Problem description> Give an exact transcription limited to the lines from the one with "This screenshot has" through the end of the entries, including both; no pictures belong in it.

Stored records>
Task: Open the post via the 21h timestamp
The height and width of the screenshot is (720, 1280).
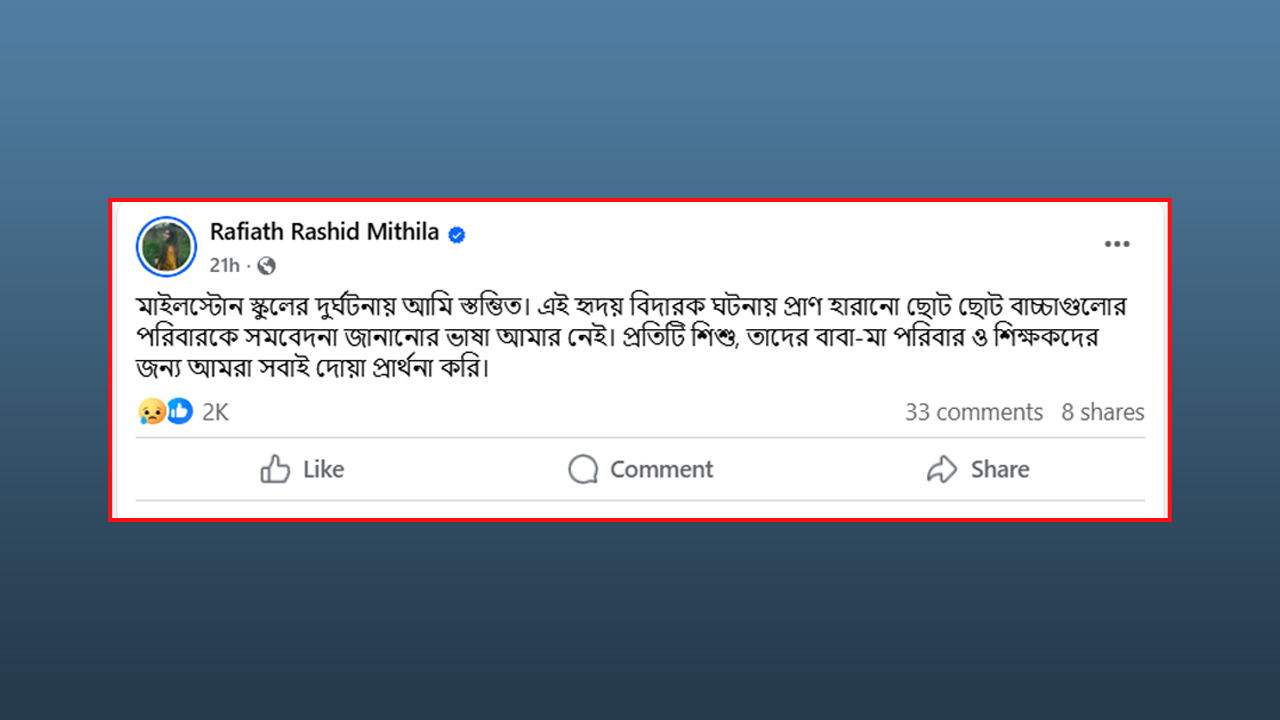Action: coord(225,265)
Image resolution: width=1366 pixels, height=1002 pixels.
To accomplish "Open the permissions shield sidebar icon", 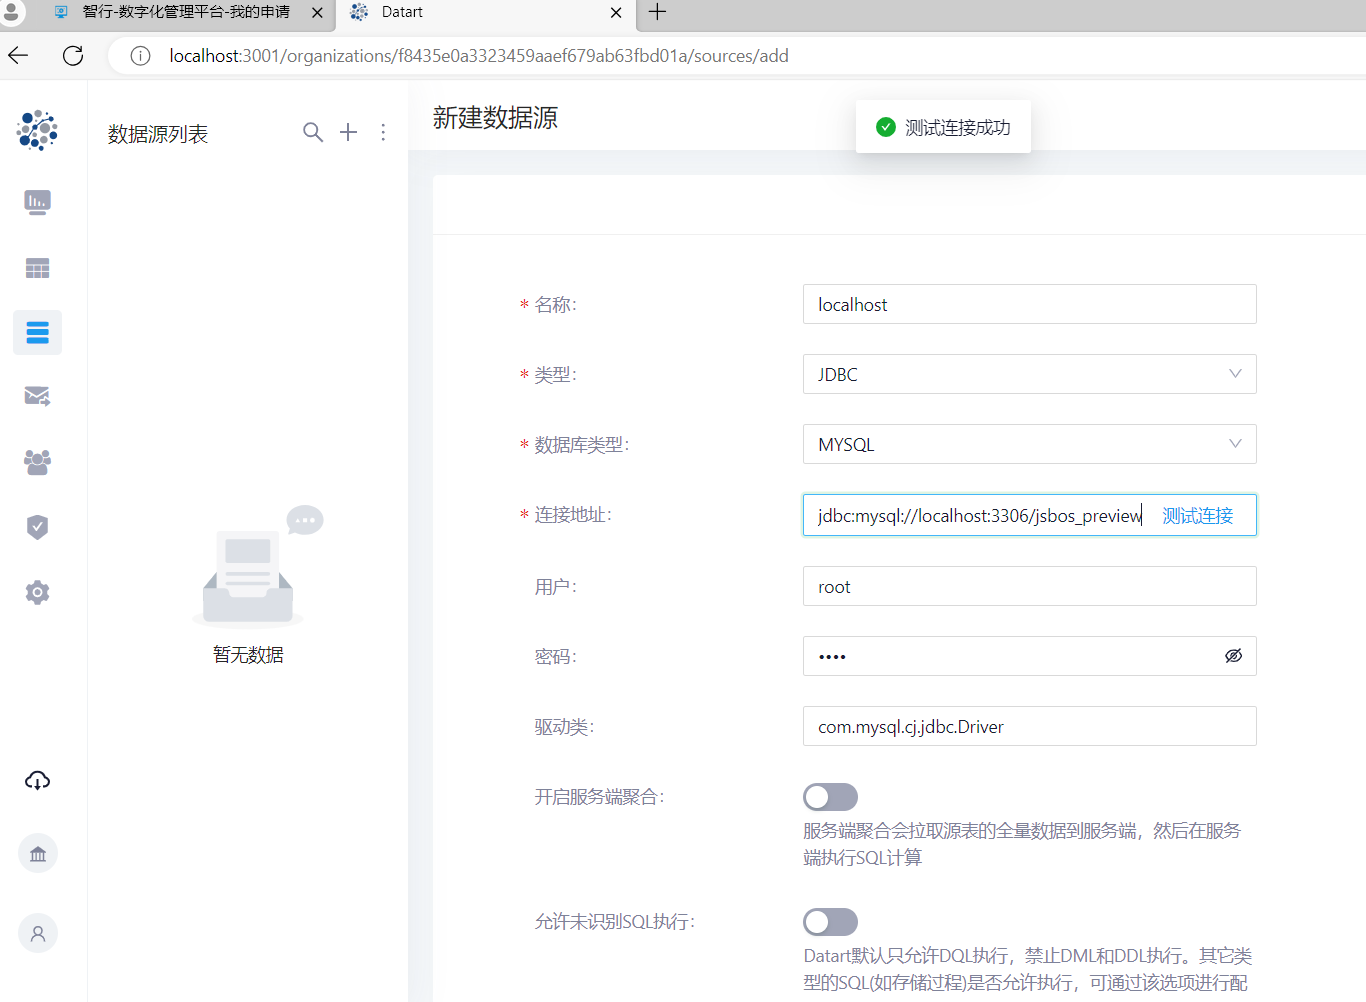I will [x=37, y=527].
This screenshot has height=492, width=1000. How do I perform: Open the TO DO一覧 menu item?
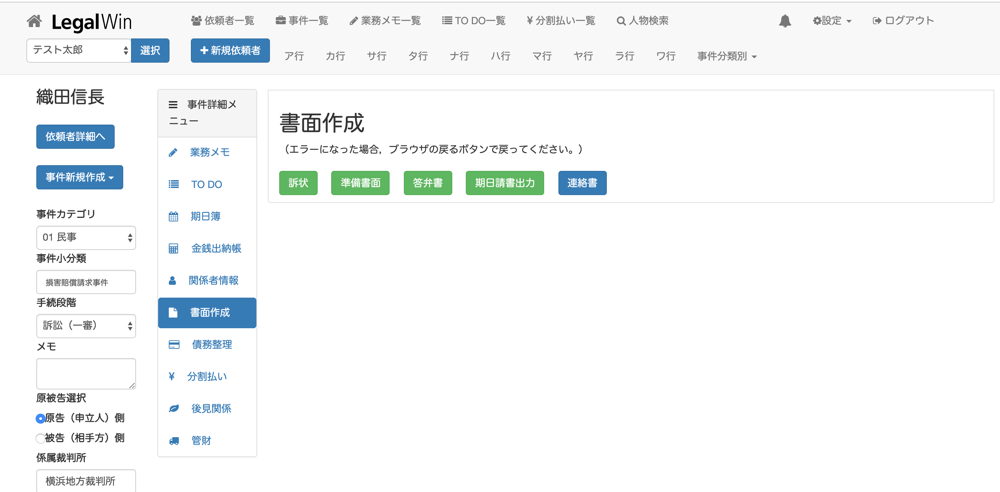click(x=473, y=21)
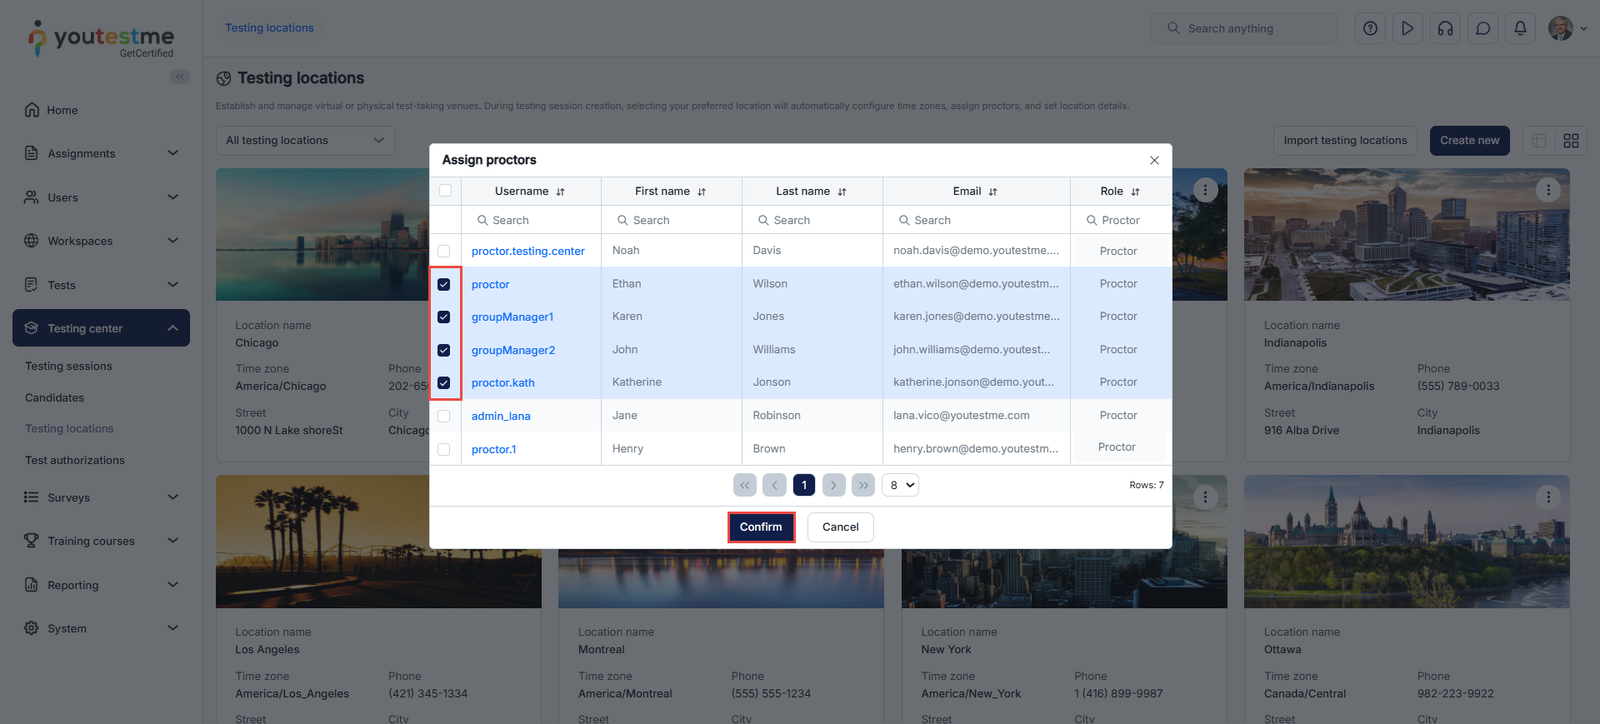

Task result>
This screenshot has height=492, width=1000. How do I perform: Open the TO DO一覧 menu item?
click(x=473, y=21)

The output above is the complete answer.